Estratto del documento:

☆ ☆ ☆ ☆

Il libro sembra quasi un thriller psicologico, con ricordi di avvenimenti che in realtà non sono mai esistiti. È frutto di una ricerca?
Sì, ho intervistato molti membri della mia famiglia. Ho riletto i miei diari, la mia posta elettronica, e ogni volta che ho trovato discrepanze incolmabili, ho messo delle note a piè di pagina. Volevo che il libro affrontasse la questione dei diversi ricordi, perché sono una parte importante nell’evoluzione dei miei rapporti familiari. La frattura tra me e i miei genitori è stata in parte dovuta al fatto che mio fratello fosse violento, ma soprattutto al fatto che i miei genitori non mi hanno creduta quando gliel’ho rivelato. Ma il problema vero è che loro mi credono e mi credevano anche allora. Proprio per questo mi hanno allontanata. Il diverso modo di ricordare è il fulcro del libro: così come le violenze e gli abusi fisici e la maniera in cui ci relazioniamo con le vittime. Se fossi stata una bugiarda, i miei si sarebbero preoccupati per me, e non mi avrebbero accusato di essere pazza o posseduta. Dopo il #MeToo, nel macrocosmo, c'è chi ha avuto que- sto stesso atteggiamento punitivo nei confronti delle vittime. Cosa pensa del fatto che le donne abbiano denunciato “tardi”?
Mi spaventa vedere quanto sia stato facile normalizzare certe cose. Per molto tempo le donne hanno semplicemente dovuto adattarsi a vivere nel mondo così com’era, pensando che quasi non avesse senso parlare di certi argomenti. Anch’io la pensavo così: credevo che la famiglia fosse questo, che la vita fosse questa e che non avesse senso parlarne. Ma, tornando alla fede: è la speranza in qualcosa di migliore. Quindi parlare e cercare di cambiare le cose credo sia una forma di fede. Ma è altrettanto importante avere fiducia nelle istituzioni, nello Stato di diritto e nel sistema giudiziario.
Come ha fatto una persona come lei, che viveva in un mondo così chiuso, a fare lo scatto per emanciparsi?
Ci sono stati una serie di piccoli passi: l’educazione mi ha cambiata. Quando a 22 anni studiavo a Cambridge e tor- navo a casa: avevo una vita del tutto diversa, leggevo cose diverse e interagivo con persone diverse. Credo che la forza di distruzione che aveva portato a normalizzare la violenza si sia indebolita man mano che avevo accesso a modi di pensare alternativi.
Nel suo libro, da un lato c’è suo padre e le sue credenze, dall’altro sua nonna che prova a portarla via di casa. Mia nonna era abbastanza “mainstream”, voleva che andassimo a scuola. Per questo era in contrasto con mio padre, suo figlio. Ma a quell’età non c’era nessuno di cui mi fidassi di più che i miei genitori. Perché ha scritto un libro così intimo?
Volevo offrire una storia che parlasse della perdita della famiglia. Non un manuale su come affrontarla, ma un modo per far sentire meno sole le persone che ci passano. Io mi portavo dietro uno stigma. Mi chiedevo: ‘ Come faranno a credere che io sia una brava persona, se mia madre non crede che io lo sia’. Avevo bisogno di qualcuno che mi dicesse: ‘Queste cose accadono, è successo anche a me’.
Un #MeToo...
Quando si subisce una violenza, sapere che anche qualcun altro ci è passato è fondamentale.

☆ ☆ ☆ ☆

Dati registrati:
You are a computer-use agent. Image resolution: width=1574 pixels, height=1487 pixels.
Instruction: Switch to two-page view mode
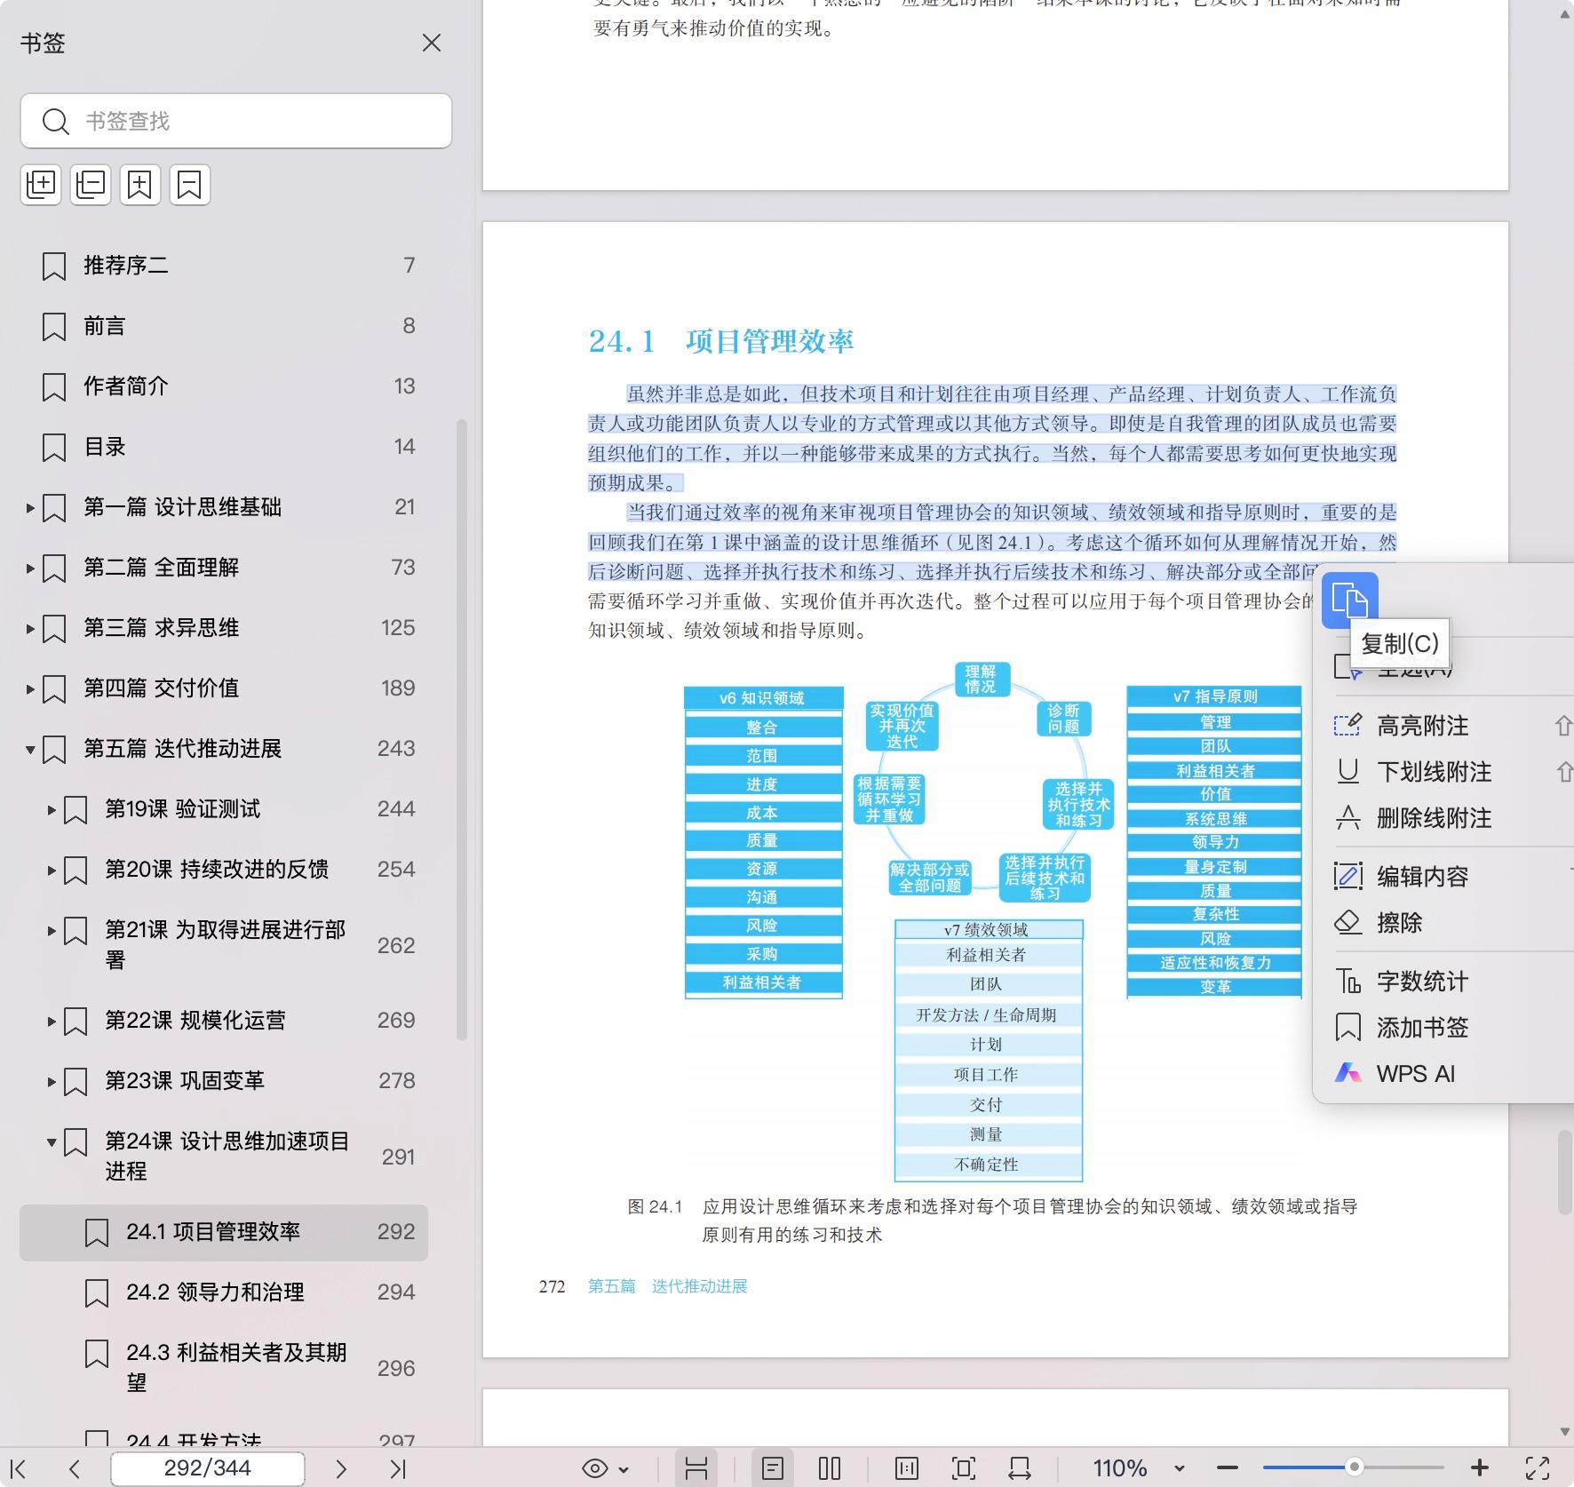pyautogui.click(x=829, y=1469)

☆ ☆ ☆ ☆

Consegna: In base all'estratto, spiega in una-tre frasi per quale motivo, secondo chi risponde, è stato scritto un libro così intimo. Il materiale raccolto non è necessario.

Risposta: Il libro è nato per offrire una storia sulla perdita della famiglia. Non voleva essere un manuale su come affrontarla, ma un modo per far sentire meno sole le persone che la vivono. Chi risponde si portava dietro uno stigma e aveva bisogno di qualcuno che le dicesse che queste cose accadono e sono successe anche ad altri.